Tak Matecki ze znajomymi dzielili się wiedzą o zacieraniu śladów i przewidywaniami co do aresztowania
Tak Matecki ze znajomymi dzielili się wiedzą o zacieraniu śladów i przewidywaniami co do aresztowania Fot. Fot. Adam Burakowski/East News; Canva. Montaż: naTemat.pl

Pomieszanie polityki, domniemanej korupcji i podlane bogoojczyźnianym sosem. Czat, na którym Dariusz Matecki wraz z partyjnymi znajomymi dzieli się przewidywaniami dotyczącymi ewentualnego zatrzymania i uwagami o polityce to opis przedziwnego sposobu myślenia całej tej grupy. Oto fragmenty, które budzą największe zdumienie.

REKLAMA

Przypomnijmy: korespondencję Dariusza Mateckiego i jego znajomych ujawniła "Gazeta Wyborcza". Z informacji dziennika (potwierdzonych dziś przez Prokuraturę Krajową) wynika, że poseł Matecki od 1 kwietnia 2024 r. na jednym z komunikatorów prowadził szyfrowaną korespondencję z "kolegami ze stowarzyszeń Fidei Defensor, Liderzy Obrońców Wiary i Stowarzyszenie Przyjaciół Zdrowia".

Grupę nazwano "Wejście". Skąd ta nazwa? Bo jej uczestnicy byli niemal pewni, że w najbliższym czasie "wejdzie" do ich domów ABW.

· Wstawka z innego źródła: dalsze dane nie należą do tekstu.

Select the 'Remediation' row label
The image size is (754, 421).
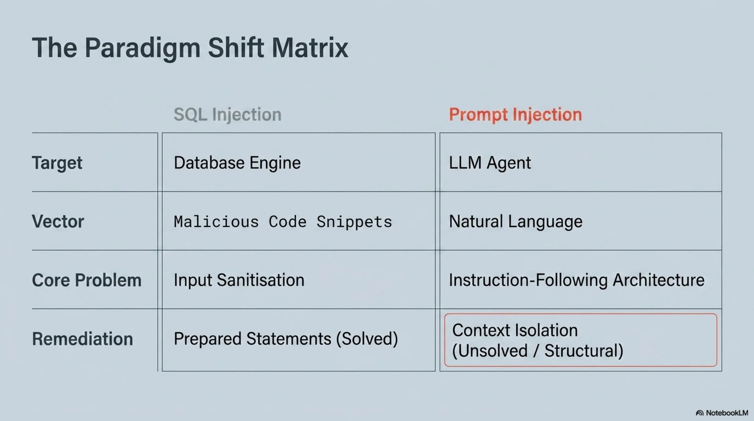[x=83, y=339]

"Trzeba to przetrwać. Ważne, by była opieka dla dzieci. Ja już wiem, że mnie wsadzą za obojętnie co. Coś sobie wymyślą. Najważniejsze, żeby się nie poddawać i nie robić tego, co chcą Giertychy. Jakoś będzie, (...) nas też powsadzają i zrobią pokazówkę" – pisał Matecki, cytowany w "GW".

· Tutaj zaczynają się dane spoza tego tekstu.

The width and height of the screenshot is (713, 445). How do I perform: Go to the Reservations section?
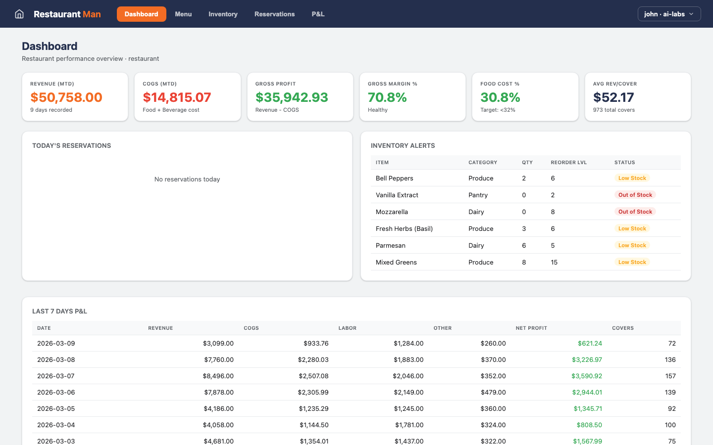(x=274, y=14)
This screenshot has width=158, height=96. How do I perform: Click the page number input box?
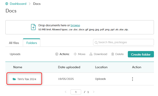[76, 92]
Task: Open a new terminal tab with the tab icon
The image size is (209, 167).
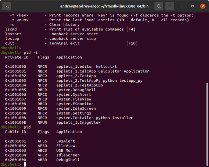Action: (6, 6)
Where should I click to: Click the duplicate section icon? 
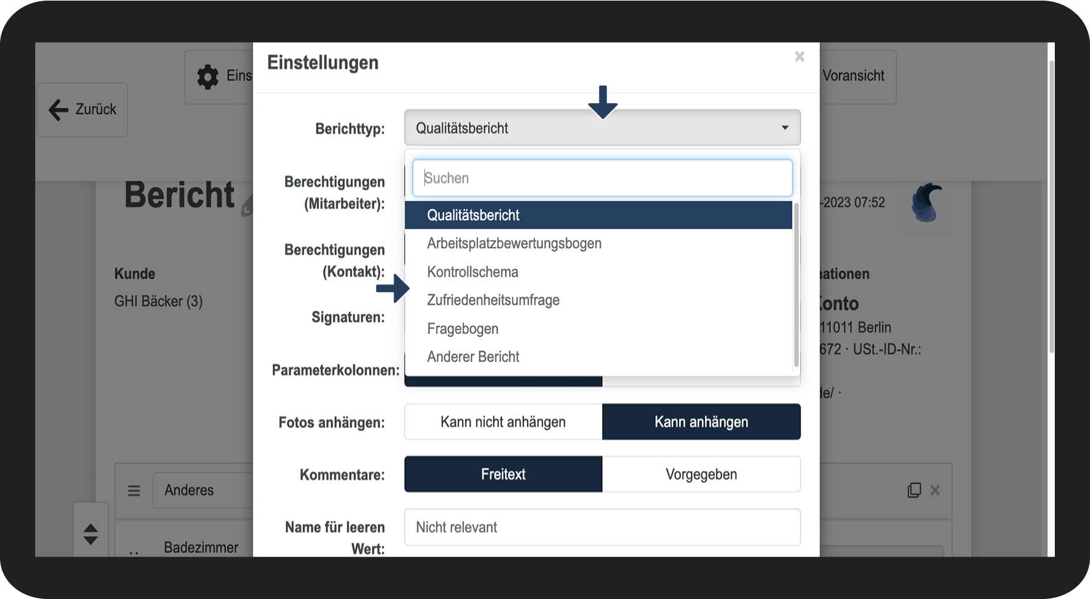(x=914, y=490)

"Przetrwamy to, ziomeczki. Tylko nie można się poddać" – motywował swoich znajomych.

Dariusz Matecki i Grupa "Wejście". Ten fragment jeży włos na głowie

Najdziwniejsza z ujawnionych rozmów miała miejsce 8 kwietnia zeszłego roku. Wtedy było już wiadomo, że PiS poniósł klęskę w wyborach samorządowych. To wpłynęło na minorowe nastroje w grupie. Oto zapis rozmów z tego dnia, cytowany przez "Wyborczą":

Patrycja Sz.: "Darek doprowadza mnie do szału. Opuszczam tą grupę. (...) Uprzedzam, następne wybory albo mam jedynkę, albo nie dzwoń do mnie". Mateusz W.: "Z PiS na pewno nigdzie startować nie zamierzam". Matecki: "Trzeba czekać na powrót PiS do władzy z wiceprezesem Jakim [Patryk Jaki] i wtedy zrobić zaplecze". Patrycja Sz.: "Czekać to ty możesz na ABW lub śmierć". Mateusz W.: "Kolejne wybory przejeb... gdzie się dało. Pan Bóg wyraźnie chce nam coś powiedzieć. Że o nim zapomnieliśmy". Matecki: "Trzeba się częściej modlić".

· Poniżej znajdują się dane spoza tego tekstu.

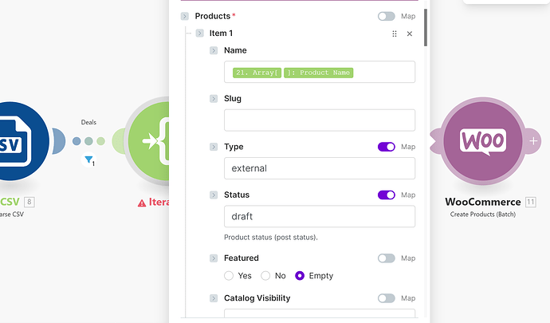
Task: Add module via WooCommerce plus icon
Action: pyautogui.click(x=533, y=141)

Zwróćmy uwagę, że Matecki jako jedyny wybiega myślami na lata do przodu. Oczami wyobraźni już widzi Patryka Jakiego jako wiceszefa Prawa i Sprawiedliwości. Przedziwnie wyglądają też odniesienia do Boga i wiary: na grupie, której uczestnicy czekają na aresztowanie i dzielą się uwagami dotyczącymi zacierania śladów po domniemanych matactwach.